Patients with HCV infection often experience decreased serum LDL and total cholesterol. However, these are virally mediated and don’t confer cardiovascular protection. In fact, HCV infections are associated with an increased risk of myocardial infarction. If the patient spontaneously clears the virus, lipids may rebound, so levels should be regularly monitored even if the patient does not need statin therapy.

Hepatitis B virus

HBV also interacts with lipid metabolism and can lead to hyperlipidemia. The American College of Cardiology/American Heart Association guidelines for cardiovascular risk assessment and statin therapy apply to these patients. Statins are safe in patients with either HCV or HBV, who tolerate them well.

PBC

PBC is a chronic autoimmune inflammatory cholestatic disease that is associated with dyslipidemia. These patients exhibit increased serum triglyceride and HDL levels that vary according to PBC stage. About 10% have a significant risk of cardiovascular disease. PBC patients with compensated liver disease can safely tolerate statin treatment, but the drugs should not be given to PBC patients with decompensated liver disease.

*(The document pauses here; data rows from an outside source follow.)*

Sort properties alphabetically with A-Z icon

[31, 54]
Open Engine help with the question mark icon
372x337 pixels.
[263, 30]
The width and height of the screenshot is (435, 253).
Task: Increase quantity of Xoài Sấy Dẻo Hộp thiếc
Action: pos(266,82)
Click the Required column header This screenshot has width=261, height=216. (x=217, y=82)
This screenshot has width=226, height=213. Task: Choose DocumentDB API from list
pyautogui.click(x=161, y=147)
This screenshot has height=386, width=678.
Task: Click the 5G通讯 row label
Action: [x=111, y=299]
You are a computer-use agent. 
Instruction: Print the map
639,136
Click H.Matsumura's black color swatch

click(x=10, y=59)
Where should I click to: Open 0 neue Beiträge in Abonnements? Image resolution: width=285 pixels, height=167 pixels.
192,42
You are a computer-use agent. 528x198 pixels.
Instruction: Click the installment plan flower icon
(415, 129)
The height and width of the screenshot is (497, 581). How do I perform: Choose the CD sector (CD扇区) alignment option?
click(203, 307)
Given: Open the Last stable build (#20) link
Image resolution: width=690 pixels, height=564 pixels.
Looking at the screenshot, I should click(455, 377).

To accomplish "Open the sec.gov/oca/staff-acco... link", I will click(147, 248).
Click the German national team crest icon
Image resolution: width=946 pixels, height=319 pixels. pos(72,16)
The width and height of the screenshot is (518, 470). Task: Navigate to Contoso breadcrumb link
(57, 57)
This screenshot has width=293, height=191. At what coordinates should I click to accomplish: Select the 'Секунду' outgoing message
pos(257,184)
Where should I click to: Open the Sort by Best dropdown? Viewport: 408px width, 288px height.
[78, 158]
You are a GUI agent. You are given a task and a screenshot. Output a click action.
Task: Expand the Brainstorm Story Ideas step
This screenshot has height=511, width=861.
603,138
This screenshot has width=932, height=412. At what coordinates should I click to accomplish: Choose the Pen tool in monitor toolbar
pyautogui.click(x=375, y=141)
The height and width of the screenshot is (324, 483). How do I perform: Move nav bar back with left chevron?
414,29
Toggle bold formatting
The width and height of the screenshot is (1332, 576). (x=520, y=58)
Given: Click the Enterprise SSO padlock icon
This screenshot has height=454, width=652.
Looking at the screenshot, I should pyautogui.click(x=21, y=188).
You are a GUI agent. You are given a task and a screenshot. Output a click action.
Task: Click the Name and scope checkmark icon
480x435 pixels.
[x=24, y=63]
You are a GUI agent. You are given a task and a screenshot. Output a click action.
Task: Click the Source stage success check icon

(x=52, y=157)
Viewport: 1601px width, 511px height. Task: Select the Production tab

Obeticholic acid (OCA) is sometimes used as second-line therapy for PBC; it affects genes that regulate bile acid synthesis, transport, and action. However, the POISE study showed that, while OCA improved PBC symptoms, it was associated with an increase in LDL and total cholesterol and a decrease in HDL. No follow-up studies have determined cardiovascular implications of that change, but OCA should be avoided in patients with active cardiovascular disease or with cardiovascular risk factors.
 

Cirrhosis

Recent work suggests that patients with cirrhosis may face a higher risk of coronary artery disease than was previously thought, although that risk varies widely according to the etiology of the cirrhosis.

Statins are safe and effective in patients with Child-Pugh class A cirrhosis; there are few data on their safety in patients with decompensated cirrhosis. Some guidance for these patients exists in the 2014 recommendations of the Liver Expert Panel, which advised against statin use in patients with Child-Pugh class B or C cirrhosis.

There’s some evidence that statins reduce portal pressure and may reduce the risk of decompensation in patients whose cirrhosis is caused by HCV or HBV infections, but they should not be used for this purpose.
 

Posttransplant dyslipidemia

After liver transplant, more than 60% of patients will develop dyslipidemia; these patients often have obesity or diabetes.

Statins are safe for patients with liver transplant. Concomitant use of calcineurin inhibitors and statins that are metabolized by cytochrome P450 may increase the risk of statin-associated myopathy. Pravastatin and fluvastatin are preferable, because they are metabolized by cytochrome P450 34A.



Neither Dr. Speliotes nor her coauthors had any financial disclosures.